Post date: Jun 23, 2015 3:24:08 AM
This morning I drove 75 miles to get corbels for my front porch. I didn’t really like the specified design (“Arroyo Seco”) so what I had made (while I waited) is more like the elevation drawing (“Santa Fe”), which I sketched myself without looking at the drawing or thinking about it too much.I also tried to get brackets made to hold the trellises over the south-facing windows. We won’t build the trellises yet, but the brackets are bolted into the walls, so they must be installed soon to ensure the walls are air-tight. However, the welder was away from his shop the two times I stopped by. He has plenty of work. There was a road grader, a propane truck, a large hay baler, and a couple big trucks waiting for work, as well as several projects in the shop and two very long beams waiting to be loaded onto an equally very long trailer for delivery. Makes my little brackets look like chicken feed.
We are now lined up to get a rubber roof on the house. However, we better have something under the rubber membrane! Jake spent most of the day cutting and nailing down the main roof deck in the blazing hot sun. (It was well over 90° in the shade today.) But we still need to build and deck the mechanical room (small second story) and the front porch.

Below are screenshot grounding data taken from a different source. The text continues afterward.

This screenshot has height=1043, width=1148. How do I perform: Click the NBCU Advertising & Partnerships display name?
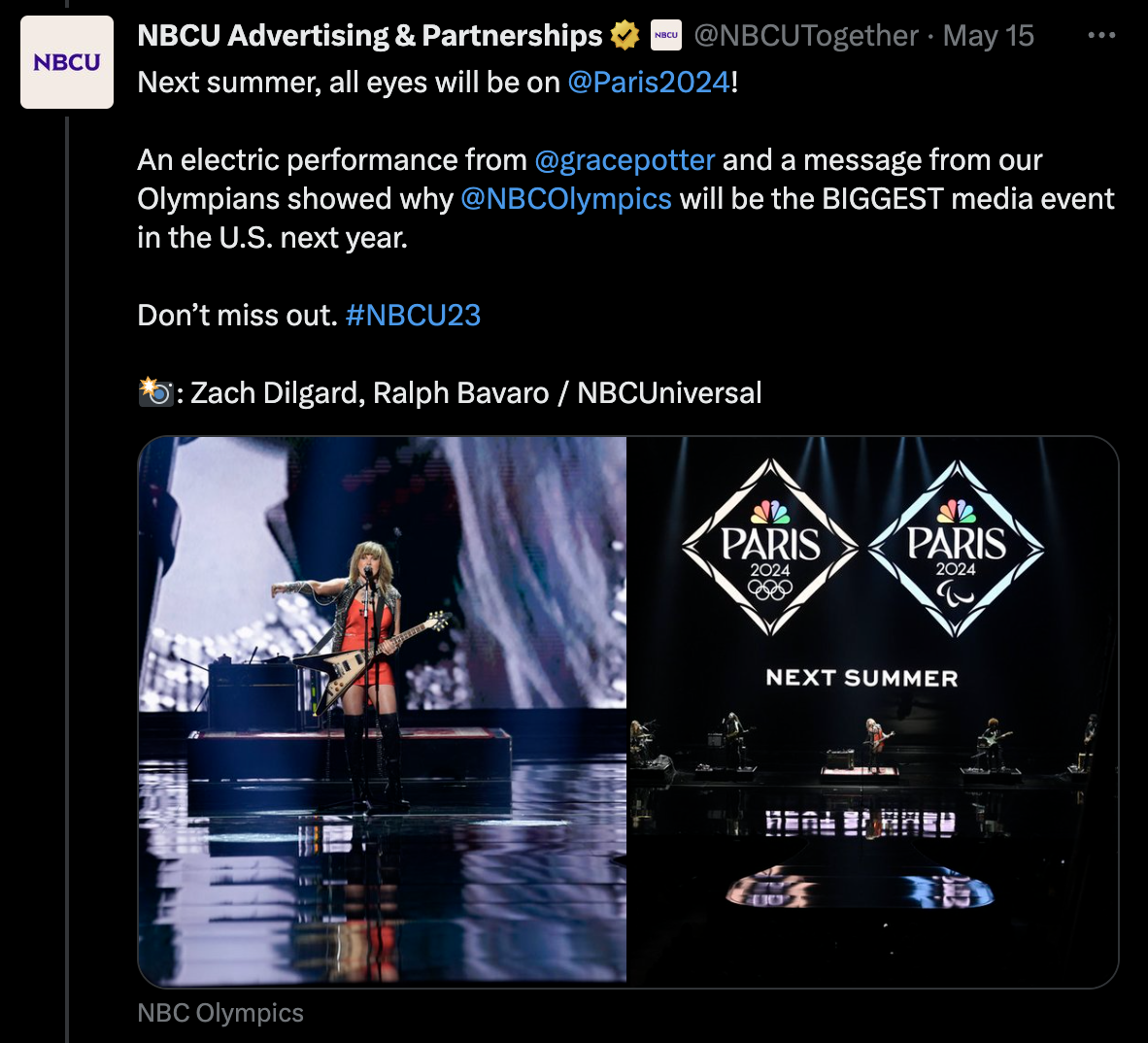[x=370, y=35]
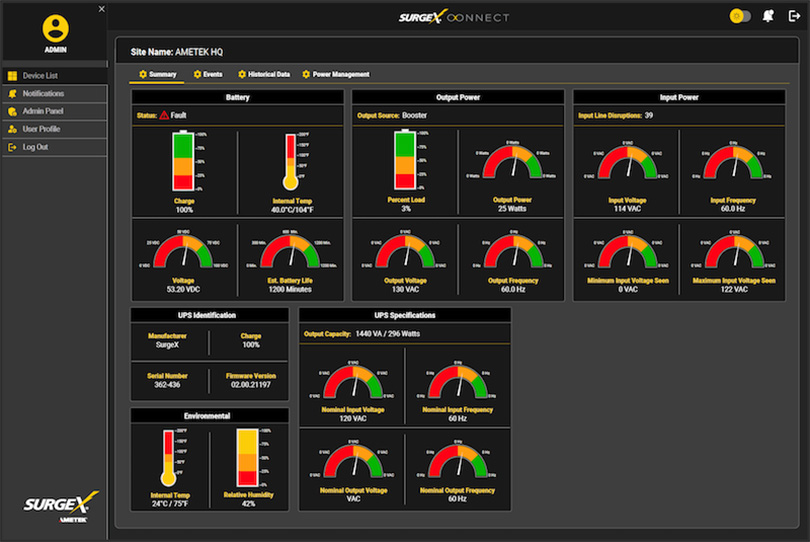Toggle the light/dark theme switch
Image resolution: width=810 pixels, height=542 pixels.
click(x=740, y=16)
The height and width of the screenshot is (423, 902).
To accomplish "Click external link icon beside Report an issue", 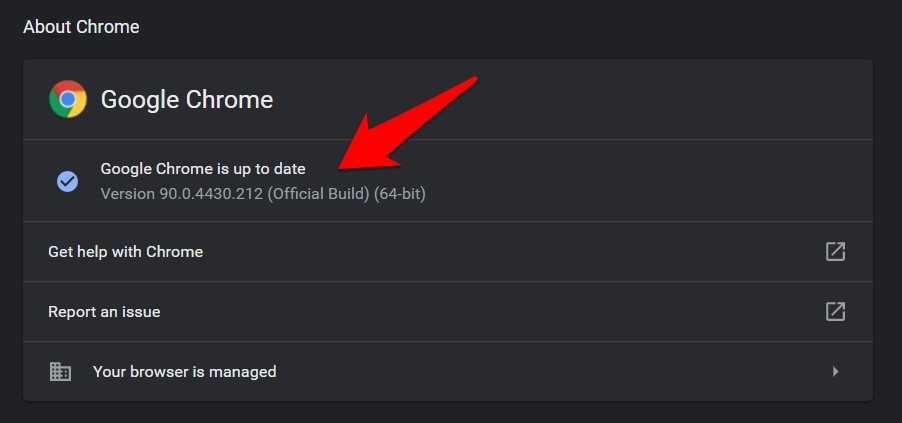I will point(835,311).
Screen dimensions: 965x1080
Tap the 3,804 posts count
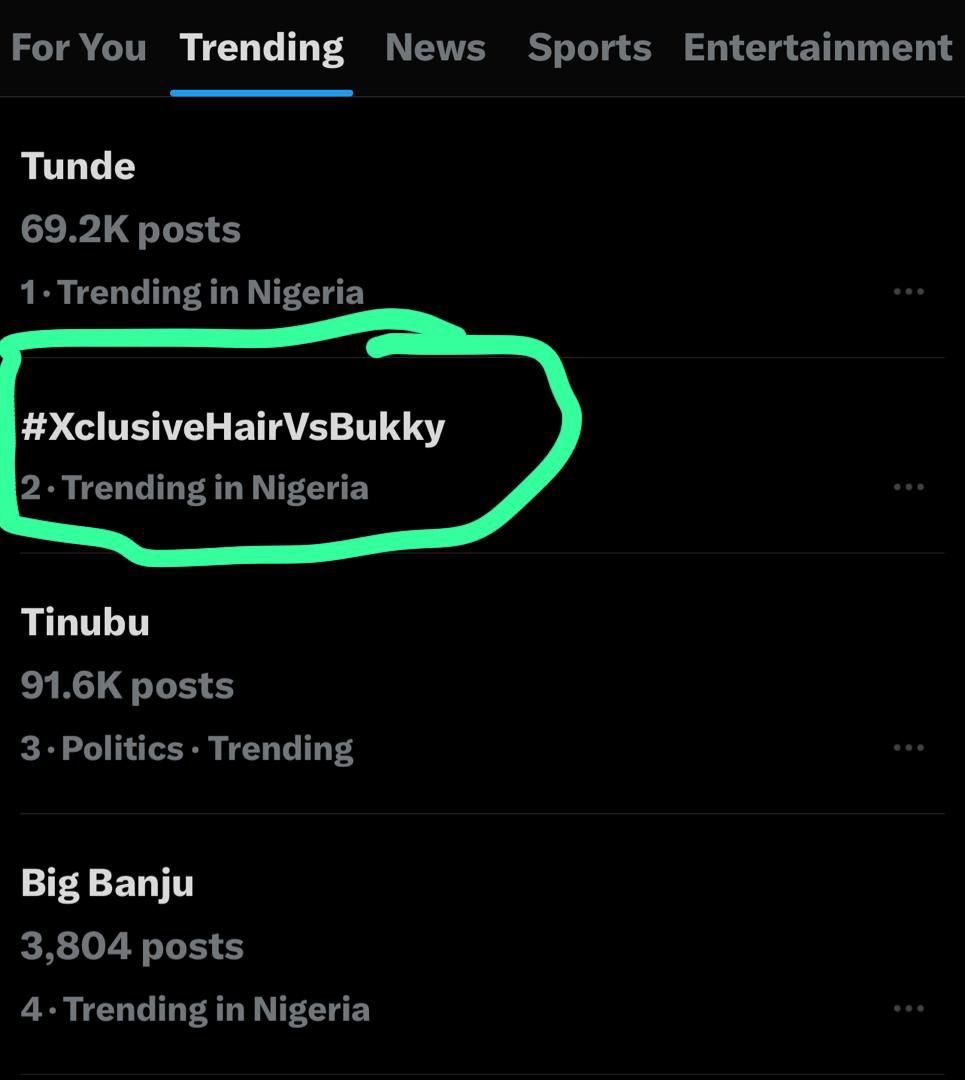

The porch is — so far — just a couple of huge beams. Tomorrow morning I will go to the local sawmill and look for vigas (poles to act as visible rafters), a corner post (which we will probably need to taper by hand), and rough-sawn random-width pine boards to act as a ceiling for the porch (above the vigas).
Above the pine porch ceiling we will add tapered slats so that the roof deck panels will slope towards the drain — which will be a scupper (as on a ship, but here called a canale in Spanish, meaning channel in English). I need to build parapets for both the porch roof edges and the mechanical room and the crew needs to install the parapets.
Then the inside wall of all the parapets needs sheathing and the three canales installed. At least the plumber came today and installed the drain pipe for the central roof drain, which he also delivered. In case you are wondering why we need both a scupper and a central roof drain — where will the water go if the central drain plugs or the rain comes faster than the drain can take it away?
The scupper on the edge of the main roof is an overflow. The front porch roof is independent of the main roof and needs its own drain (scupper). And the mechanical room needs a method (scupper) to drain its roof from within the parapets.